Holy shit this is detailed. Can you believe the hubris to silently collect all this information on users?

#privacy

https://browsergate.eu/how-it-works/

The Attack: How it works

Every time you open LinkedIn in a Chrome-based browser, LinkedIn’s JavaScript executes a silent scan of your installed browser extensions. The scan probes for thousands of specific extensions by ID, collects the results, encrypts them, and transmits them to LinkedIn’s servers. The entire process happens in the background. There is no consent dialog, no notification, no mention of it in LinkedIn’s privacy policy. This page documents exactly how the system works, with line references and code excerpts from LinkedIn’s production JavaScript bundle.

BrowserGate

@paco

I don't understand why LinkedIn wants to know someone's browser extensions. What could be the purpose?

@jet @Littlebobbytables LinkedIn sells premium plans.

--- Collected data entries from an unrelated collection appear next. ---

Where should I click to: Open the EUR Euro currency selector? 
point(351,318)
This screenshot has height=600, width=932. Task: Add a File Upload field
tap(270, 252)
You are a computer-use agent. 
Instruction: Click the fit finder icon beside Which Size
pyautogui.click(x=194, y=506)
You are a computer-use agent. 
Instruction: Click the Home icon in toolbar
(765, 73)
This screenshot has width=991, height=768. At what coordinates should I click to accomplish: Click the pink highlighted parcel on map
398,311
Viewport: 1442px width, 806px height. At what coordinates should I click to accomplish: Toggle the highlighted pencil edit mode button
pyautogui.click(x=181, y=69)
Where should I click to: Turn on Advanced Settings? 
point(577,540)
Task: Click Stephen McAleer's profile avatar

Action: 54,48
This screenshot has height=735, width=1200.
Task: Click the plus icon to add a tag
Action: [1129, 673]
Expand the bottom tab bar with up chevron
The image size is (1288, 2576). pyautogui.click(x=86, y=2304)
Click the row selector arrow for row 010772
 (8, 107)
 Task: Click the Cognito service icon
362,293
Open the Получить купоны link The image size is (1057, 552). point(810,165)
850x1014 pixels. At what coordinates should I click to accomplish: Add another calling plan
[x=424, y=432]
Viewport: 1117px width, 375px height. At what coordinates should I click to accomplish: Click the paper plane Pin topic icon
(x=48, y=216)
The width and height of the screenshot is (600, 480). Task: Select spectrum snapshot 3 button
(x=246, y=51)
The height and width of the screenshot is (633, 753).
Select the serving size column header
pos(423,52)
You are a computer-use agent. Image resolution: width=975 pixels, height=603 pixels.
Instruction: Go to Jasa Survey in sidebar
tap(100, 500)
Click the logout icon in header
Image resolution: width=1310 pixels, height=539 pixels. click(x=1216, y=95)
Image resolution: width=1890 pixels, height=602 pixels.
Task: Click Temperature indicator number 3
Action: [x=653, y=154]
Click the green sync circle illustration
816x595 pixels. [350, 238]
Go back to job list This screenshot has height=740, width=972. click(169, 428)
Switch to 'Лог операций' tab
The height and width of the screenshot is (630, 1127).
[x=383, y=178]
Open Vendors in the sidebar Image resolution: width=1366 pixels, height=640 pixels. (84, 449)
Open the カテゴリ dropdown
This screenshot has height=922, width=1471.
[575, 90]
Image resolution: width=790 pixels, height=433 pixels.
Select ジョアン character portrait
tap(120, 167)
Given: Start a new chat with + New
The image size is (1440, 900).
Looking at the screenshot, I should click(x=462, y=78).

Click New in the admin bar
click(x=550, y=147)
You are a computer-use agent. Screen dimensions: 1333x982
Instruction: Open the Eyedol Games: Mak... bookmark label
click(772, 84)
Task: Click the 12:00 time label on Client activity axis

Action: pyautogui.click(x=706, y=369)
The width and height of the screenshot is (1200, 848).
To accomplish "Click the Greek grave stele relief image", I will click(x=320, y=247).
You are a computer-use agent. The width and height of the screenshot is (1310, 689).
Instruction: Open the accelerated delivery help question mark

Ostensibly, they want to be able to detect and disable the accounts of people using what are essentially poweruser tools for enabling seedy behavior (e.g. by recruiters). In reality, it's because they want to sell recruiters those tools, which is obv. difficult if their premium features (e.g. advanced filtering) can be provided instead by a browser extension.

@b_cavello 👆 (the "benign motivation" is, predictably, maximizing revenue).